Deep Signature: Characterization of Large-Scale Molecular Dynamics

Qin, Tiexin, Zhu, Mengxu, Li, Chunyang, Lyons, Terry, Yan, Hong, Li, Haoliang

arXiv.org Artificial Intelligence 

Understanding protein dynamics are essential for deciphering protein functional mechanisms and developing molecular therapies. However, the complex highdimensional dynamics and interatomic interactions of biological processes pose significant challenge for existing computational techniques.
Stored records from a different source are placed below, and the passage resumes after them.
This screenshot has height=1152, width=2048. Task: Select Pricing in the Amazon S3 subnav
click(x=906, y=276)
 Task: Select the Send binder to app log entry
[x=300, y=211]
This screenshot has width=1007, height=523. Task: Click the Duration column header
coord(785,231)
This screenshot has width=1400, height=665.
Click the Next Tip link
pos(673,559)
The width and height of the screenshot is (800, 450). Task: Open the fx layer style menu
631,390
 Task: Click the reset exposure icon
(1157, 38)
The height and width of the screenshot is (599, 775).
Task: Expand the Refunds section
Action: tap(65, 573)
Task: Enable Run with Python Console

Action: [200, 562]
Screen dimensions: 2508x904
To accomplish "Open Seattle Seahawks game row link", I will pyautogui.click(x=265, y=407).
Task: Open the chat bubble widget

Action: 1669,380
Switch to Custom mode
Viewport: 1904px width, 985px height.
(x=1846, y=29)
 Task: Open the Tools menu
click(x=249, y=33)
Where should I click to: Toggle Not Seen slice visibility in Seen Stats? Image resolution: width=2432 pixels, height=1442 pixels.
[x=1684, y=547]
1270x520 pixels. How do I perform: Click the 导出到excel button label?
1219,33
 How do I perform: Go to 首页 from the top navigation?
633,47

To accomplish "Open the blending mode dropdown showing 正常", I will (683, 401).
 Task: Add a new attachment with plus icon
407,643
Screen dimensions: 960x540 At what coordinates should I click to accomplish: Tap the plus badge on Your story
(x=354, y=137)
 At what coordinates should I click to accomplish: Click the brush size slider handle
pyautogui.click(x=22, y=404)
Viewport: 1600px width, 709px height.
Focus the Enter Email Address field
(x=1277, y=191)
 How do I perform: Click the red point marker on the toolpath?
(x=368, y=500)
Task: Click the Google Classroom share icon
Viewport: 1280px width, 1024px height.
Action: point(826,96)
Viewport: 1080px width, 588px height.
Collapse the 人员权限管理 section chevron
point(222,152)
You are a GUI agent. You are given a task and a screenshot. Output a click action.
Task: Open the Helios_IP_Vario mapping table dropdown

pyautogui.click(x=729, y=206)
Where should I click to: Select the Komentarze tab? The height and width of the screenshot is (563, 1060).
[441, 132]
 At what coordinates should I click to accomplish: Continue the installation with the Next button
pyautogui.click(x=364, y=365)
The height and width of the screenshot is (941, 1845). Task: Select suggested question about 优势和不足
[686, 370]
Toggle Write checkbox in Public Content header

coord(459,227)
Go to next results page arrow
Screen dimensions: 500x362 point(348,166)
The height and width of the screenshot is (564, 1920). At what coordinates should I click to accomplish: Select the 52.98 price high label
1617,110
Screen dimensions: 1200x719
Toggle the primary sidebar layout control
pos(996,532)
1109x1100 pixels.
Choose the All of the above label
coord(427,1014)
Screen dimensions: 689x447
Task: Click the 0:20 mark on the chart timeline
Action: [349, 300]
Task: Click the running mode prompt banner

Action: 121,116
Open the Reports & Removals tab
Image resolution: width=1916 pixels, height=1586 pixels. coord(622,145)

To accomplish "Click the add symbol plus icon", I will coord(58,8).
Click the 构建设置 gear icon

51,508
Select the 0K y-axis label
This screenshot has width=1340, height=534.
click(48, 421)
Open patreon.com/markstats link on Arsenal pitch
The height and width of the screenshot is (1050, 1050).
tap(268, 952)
In this paper, we approach this problem for the first time by introducing Deep Signature, a novel computationally tractable framework that characterizes complex dynamics and interatomic interactions based on their evolving trajectories. Specifically, our approach incorporates soft spectral clustering that locally aggregates cooperative dynamics to reduce the size of the system, as well as signature transform that collects iterated integrals to provide a global characterization of the non-smooth interactive dynamics. Theoretical analysis demonstrates that Deep Signature exhibits several desirable properties, including invariance to translation, near invariance to rotation, equivariance to permutation of atomic coordinates, and invariance under time reparameterization. Furthermore, experimental results on three benchmarks of biological processes verify that our approach can achieve superior performance compared to baseline methods. Biological processes are fundamentally driven by the dynamical changes of macromolecules, particularly proteins and enzymes, within their respective functional conformation spaces. Typical examples of such processes include protein-ligand binding, molecule transport and enzymatic reactions, and modern computational biologists investigate their underlying functional mechanisms by molecular dynamics (MD) simulations (Dror et al., 2012; Lewandowski et al., 2015). Built upon density functional theory (Car & Parrinello, 1985), MD has demonstrated remarkable capability in providing accurate atomic trajectories in three-dimensional (3D) conformational space and consist agreement with experimental observations (Frenkel & Smit, 2023). The computational analysis of MD data has been a subject of extensive research for decades, with the goal of characterizing systems from trajectory information.